Ringfort, Portnashangan, Co. Westmeath
Co. Westmeath |
Ringforts
Most ringforts announce themselves through the landscape, their enclosing banks rising clearly above surrounding fields.
The example at Portnashangan, Co. Westmeath, does almost the opposite. It has been so thoroughly flattened over time that today it survives largely as a ghost, readable less by eye on the ground than from the air, where it shows up as a crop mark, a faint but legible difference in vegetation growth that betrays the buried archaeology beneath.

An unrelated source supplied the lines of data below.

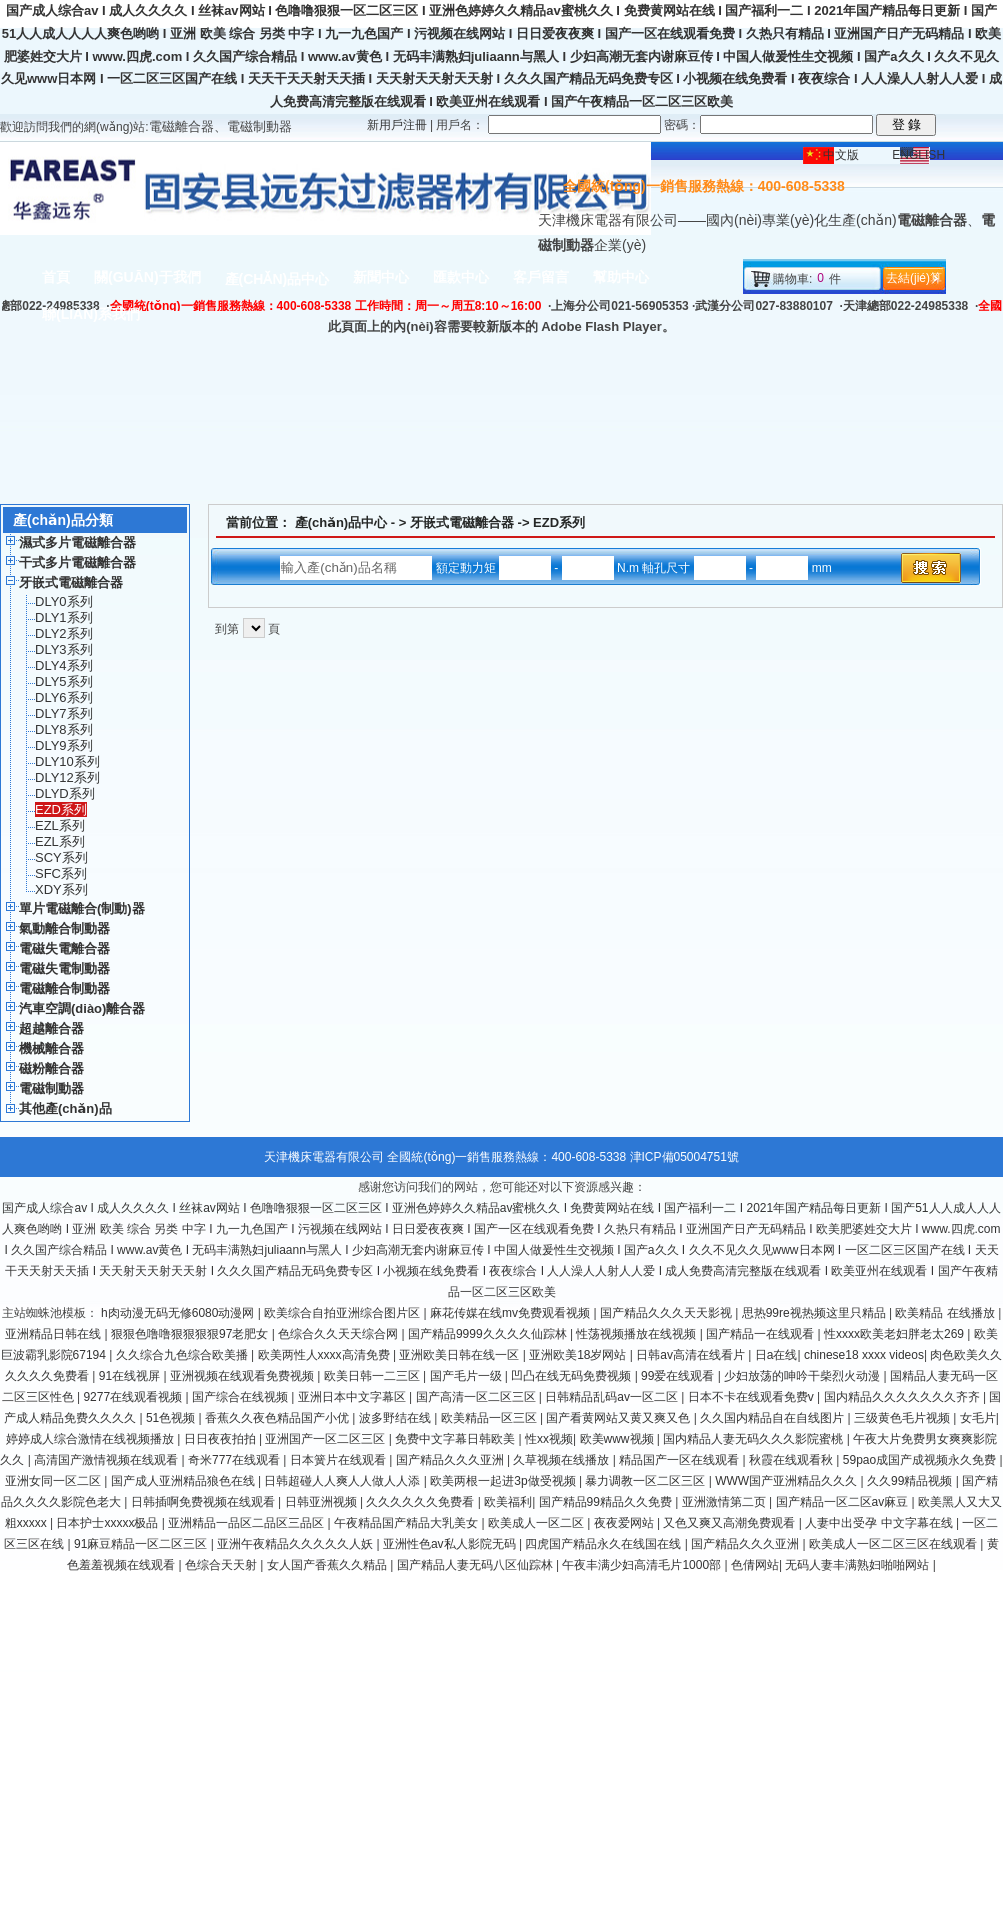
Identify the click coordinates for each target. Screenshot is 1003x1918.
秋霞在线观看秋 (792, 1460)
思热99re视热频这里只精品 (815, 1313)
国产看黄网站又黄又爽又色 (619, 1418)
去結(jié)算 (914, 278)
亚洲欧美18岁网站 (579, 1355)
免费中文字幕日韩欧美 (456, 1439)
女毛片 (978, 1418)
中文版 (841, 155)
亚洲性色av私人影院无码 (451, 1544)
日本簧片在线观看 (339, 1460)
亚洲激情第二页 (725, 1502)
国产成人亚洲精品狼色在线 (184, 1481)
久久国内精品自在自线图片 (773, 1418)
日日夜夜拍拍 (221, 1439)
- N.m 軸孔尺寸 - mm (665, 568)
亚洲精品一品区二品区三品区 (247, 1523)
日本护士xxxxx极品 (108, 1523)
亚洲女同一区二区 (54, 1481)
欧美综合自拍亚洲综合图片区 (343, 1313)
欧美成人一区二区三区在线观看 (894, 1544)
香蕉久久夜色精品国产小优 (278, 1418)
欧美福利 (508, 1502)
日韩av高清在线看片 (692, 1355)
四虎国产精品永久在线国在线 (604, 1544)
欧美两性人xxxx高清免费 (325, 1355)
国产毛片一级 (467, 1376)
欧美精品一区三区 (490, 1418)
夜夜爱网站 (625, 1523)
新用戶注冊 (397, 125)
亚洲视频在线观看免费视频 (243, 1376)
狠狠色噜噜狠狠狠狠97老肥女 (191, 1334)
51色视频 (172, 1418)
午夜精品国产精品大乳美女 (407, 1523)
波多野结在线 (396, 1418)
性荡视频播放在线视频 (637, 1334)
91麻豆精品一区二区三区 (142, 1544)
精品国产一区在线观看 (680, 1460)
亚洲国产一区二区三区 (326, 1439)
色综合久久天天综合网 (339, 1334)
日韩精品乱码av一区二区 (613, 1397)
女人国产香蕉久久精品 (328, 1565)
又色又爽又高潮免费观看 (730, 1523)
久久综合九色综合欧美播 (183, 1355)
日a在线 (776, 1355)
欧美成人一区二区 (537, 1523)
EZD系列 (559, 522)
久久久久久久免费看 (421, 1502)
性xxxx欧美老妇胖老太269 (895, 1334)
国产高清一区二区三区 (477, 1397)
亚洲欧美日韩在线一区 (460, 1355)
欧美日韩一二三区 (373, 1376)
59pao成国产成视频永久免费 (921, 1460)
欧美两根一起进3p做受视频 (504, 1481)
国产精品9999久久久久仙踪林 (489, 1334)
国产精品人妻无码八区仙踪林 (476, 1565)
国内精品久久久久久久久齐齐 (903, 1397)
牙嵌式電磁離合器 (462, 522)
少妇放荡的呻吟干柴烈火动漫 (803, 1376)
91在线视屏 (131, 1376)
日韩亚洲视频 (322, 1502)
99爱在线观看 (679, 1376)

A ringfort is a roughly circular or oval enclosed settlement, typically from the early medieval period, bounded by one or more earthen banks and ditches. This particular example sits on a south-south-east facing slope of a low rise in poor grassland, positioned to look out over Lough Owel, which lies roughly 250 metres to the south-west. When the Ordnance Survey drew up its Fair Plan map in 1837, the earthwork was still distinct enough to be recorded as a broad oval shape and annotated simply as "fort". The structure was originally substantial; the enclosed area measures approximately 45 metres north to south and 40 metres east to west, with an external fosse, meaning a shallow ditch running around the outside of the bank. By the time modern survey work was carried out, the bank had become so degraded that it was only traceable along the northern to south-eastern arc, with the rest effectively gone. A Digital Globe aerial photograph from November 2011 confirmed what ground-level inspection could barely suggest, the crop mark remaining as the most legible trace of what was once a significant enclosed site.